534 So. 2d 1218 | Fla. Dist. Ct. App. | 1988
The issue in this case concerns the viability of a final judgment of adoption and the agreed order regarding paternity upon which it was based. A careful review of the pertinent orders of the Chief Judge of the Eleventh Circuit clearly reveals that the county judge who executed the order and judgment was never appropriately assigned to the cause as an acting circuit judge. Since only the circuit court, acting through a duly qualified circuit judge, has jurisdiction in paternity and adoption proceedings, Art. Y, § 5(b), Fla. Const., the order and judgment were entered without jurisdiction over the subject matter
. We need not consider the effect of the highly disturbing fact that all of the parties herein: the "surrogate” mother; the “natural” father; his wife, the adoptive mother; and the child were and are residents of Michigan who never so much as set foot in Florida. It is apparent therefore that, for unknown reasons, our courts have been employed as an unwelcome means of promoting the interests of persons who have no contact with this state.
. It may be added that the motion was apparently also properly based on allegations of extrinsic fraud relating to the sequential representation by the same counsel of, first, the "surrogate mother” and then the adoptive parents. See Fla.R.Civ.P. 1.540(b)(3); DeClaire v.
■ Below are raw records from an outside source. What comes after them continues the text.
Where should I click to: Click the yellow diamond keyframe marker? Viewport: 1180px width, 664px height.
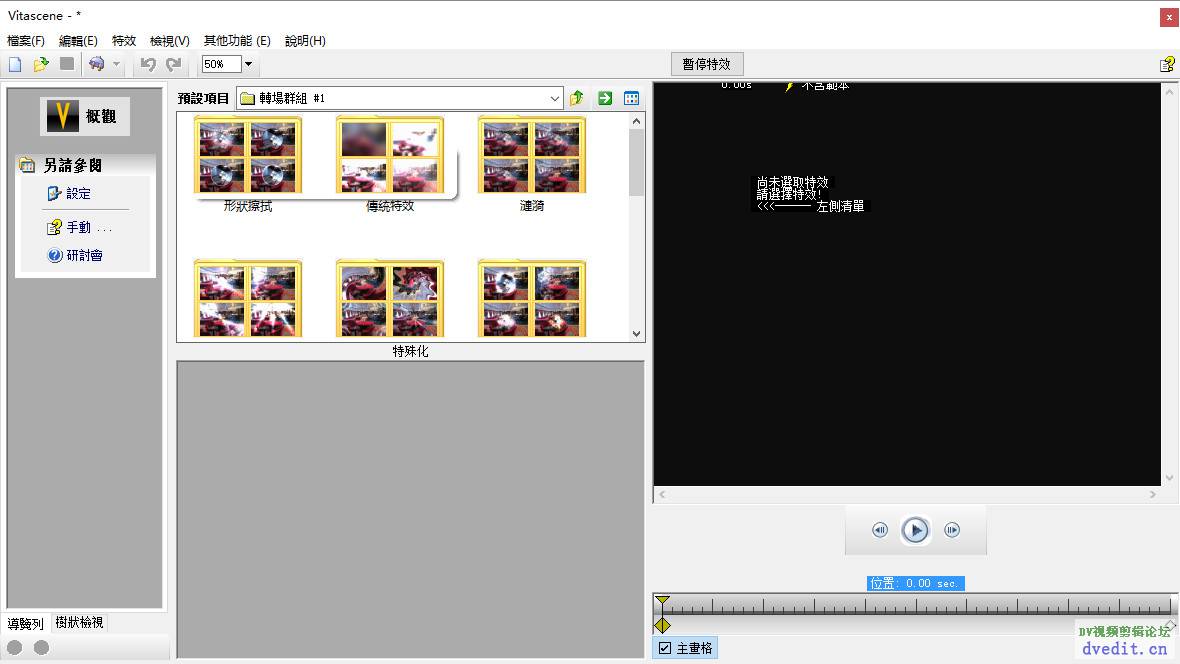coord(662,625)
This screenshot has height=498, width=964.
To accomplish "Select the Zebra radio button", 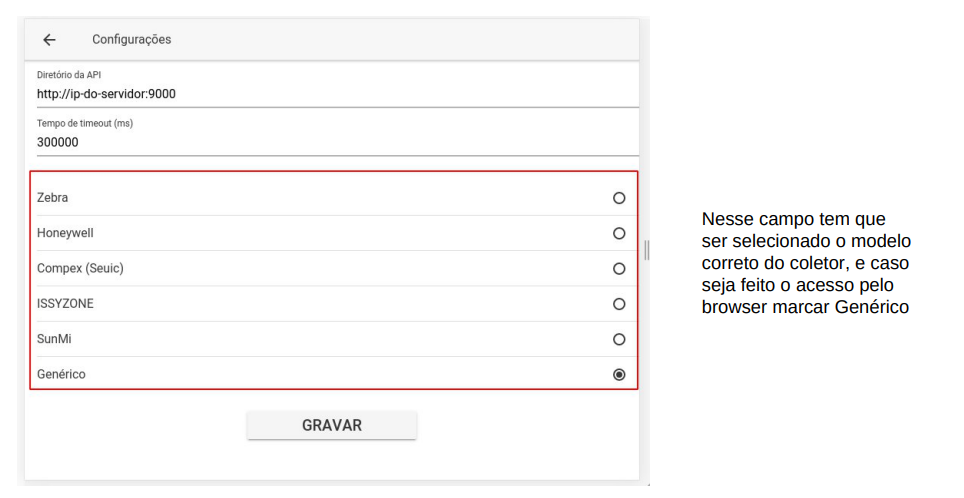I will click(x=619, y=198).
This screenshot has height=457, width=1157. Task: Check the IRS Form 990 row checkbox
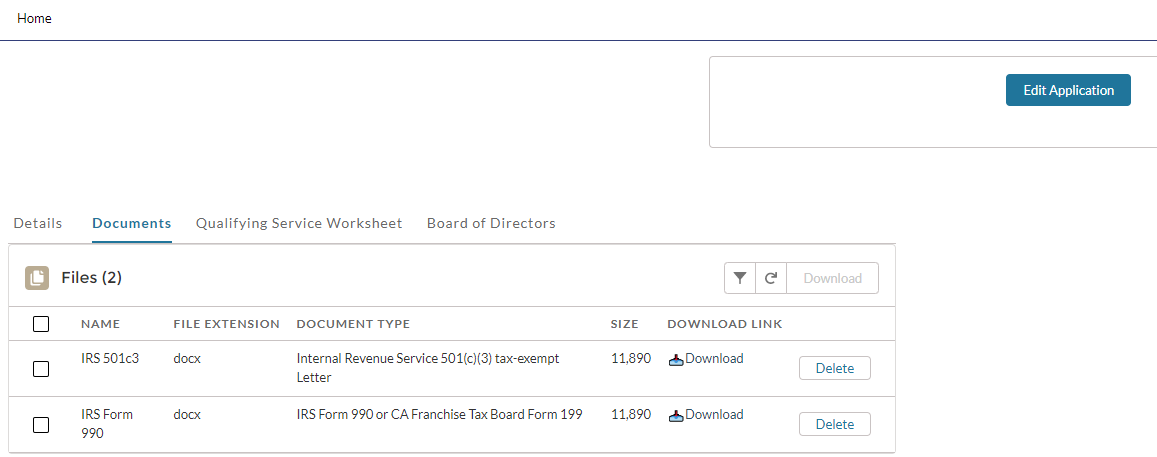click(41, 425)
Yohanan, 453 So.2d 375 (Fla.1984).
. This was the ruling of a trial judge in an identical prior situation. Stern v. Whitehead, No. 86-12060 (Fla. 11th Cir. September 4, 1986) (order granting respondent's motion for relief from judgment and respondent's supplemental motion for relief from judgment).
. The county judge was properly assigned to hear the Rule 1.540 motion itself.